### WHAT YOU NEED TO DO
The line containing "[Home] (53, 84)" marks the start; repeat it and every following line exactly through the end of the entries.

· · ·

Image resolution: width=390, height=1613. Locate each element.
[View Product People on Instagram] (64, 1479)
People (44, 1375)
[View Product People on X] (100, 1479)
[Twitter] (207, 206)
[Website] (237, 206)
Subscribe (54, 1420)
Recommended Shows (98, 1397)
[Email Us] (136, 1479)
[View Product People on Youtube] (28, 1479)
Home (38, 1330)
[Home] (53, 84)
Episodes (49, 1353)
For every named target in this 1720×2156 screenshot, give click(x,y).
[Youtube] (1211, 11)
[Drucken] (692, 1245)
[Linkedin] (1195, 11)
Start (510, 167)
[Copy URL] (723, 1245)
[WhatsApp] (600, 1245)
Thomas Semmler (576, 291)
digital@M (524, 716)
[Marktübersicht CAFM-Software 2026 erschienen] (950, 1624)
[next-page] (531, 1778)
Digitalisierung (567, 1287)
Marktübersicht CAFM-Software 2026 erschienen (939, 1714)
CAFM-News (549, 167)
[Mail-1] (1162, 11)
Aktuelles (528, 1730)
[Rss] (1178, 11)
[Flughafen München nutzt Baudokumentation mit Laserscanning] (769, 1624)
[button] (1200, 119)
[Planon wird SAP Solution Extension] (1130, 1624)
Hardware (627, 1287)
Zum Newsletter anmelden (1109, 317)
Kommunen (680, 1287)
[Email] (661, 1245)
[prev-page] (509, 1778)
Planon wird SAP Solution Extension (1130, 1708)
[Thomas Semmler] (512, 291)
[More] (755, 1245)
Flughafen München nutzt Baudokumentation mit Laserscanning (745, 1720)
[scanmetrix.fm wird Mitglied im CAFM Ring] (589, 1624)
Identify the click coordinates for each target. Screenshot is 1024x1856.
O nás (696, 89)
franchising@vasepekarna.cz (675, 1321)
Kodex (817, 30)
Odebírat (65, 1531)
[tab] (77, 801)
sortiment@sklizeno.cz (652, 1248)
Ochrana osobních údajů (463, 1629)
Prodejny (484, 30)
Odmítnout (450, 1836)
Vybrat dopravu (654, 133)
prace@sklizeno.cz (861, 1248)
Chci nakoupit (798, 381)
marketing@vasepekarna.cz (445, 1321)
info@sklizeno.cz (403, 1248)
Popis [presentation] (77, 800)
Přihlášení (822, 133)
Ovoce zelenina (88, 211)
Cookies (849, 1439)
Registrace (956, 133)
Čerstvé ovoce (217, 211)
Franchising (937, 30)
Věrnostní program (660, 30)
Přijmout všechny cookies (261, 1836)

· · ·

### EXERCISE OUTPUT
[Home] (53, 84)
Episodes (49, 1353)
For every named target in this 1720×2156 screenshot, give click(x,y).
[Youtube] (1211, 11)
[Drucken] (692, 1245)
[Linkedin] (1195, 11)
Start (510, 167)
[Copy URL] (723, 1245)
[WhatsApp] (600, 1245)
Thomas Semmler (576, 291)
digital@M (524, 716)
[Marktübersicht CAFM-Software 2026 erschienen] (950, 1624)
[next-page] (531, 1778)
Digitalisierung (567, 1287)
Marktübersicht CAFM-Software 2026 erschienen (939, 1714)
CAFM-News (549, 167)
[Mail-1] (1162, 11)
Aktuelles (528, 1730)
[Rss] (1178, 11)
[Flughafen München nutzt Baudokumentation mit Laserscanning] (769, 1624)
[button] (1200, 119)
[Planon wird SAP Solution Extension] (1130, 1624)
Hardware (627, 1287)
Zum Newsletter anmelden (1109, 317)
Kommunen (680, 1287)
[Email] (661, 1245)
[prev-page] (509, 1778)
Planon wird SAP Solution Extension (1130, 1708)
[Thomas Semmler] (512, 291)
[More] (755, 1245)
Flughafen München nutzt Baudokumentation mit Laserscanning (745, 1720)
[scanmetrix.fm wird Mitglied im CAFM Ring] (589, 1624)
Identify the click coordinates for each target. Screenshot is 1024x1856.
O nás (696, 89)
franchising@vasepekarna.cz (675, 1321)
Kodex (817, 30)
Odebírat (65, 1531)
[tab] (77, 801)
sortiment@sklizeno.cz (652, 1248)
Ochrana osobních údajů (463, 1629)
Prodejny (484, 30)
Odmítnout (450, 1836)
Vybrat dopravu (654, 133)
prace@sklizeno.cz (861, 1248)
Chci nakoupit (798, 381)
marketing@vasepekarna.cz (445, 1321)
info@sklizeno.cz (403, 1248)
Popis [presentation] (77, 800)
Přihlášení (822, 133)
Ovoce zelenina (88, 211)
Cookies (849, 1439)
Registrace (956, 133)
Čerstvé ovoce (217, 211)
Franchising (937, 30)
Věrnostní program (660, 30)
Přijmout všechny cookies (261, 1836)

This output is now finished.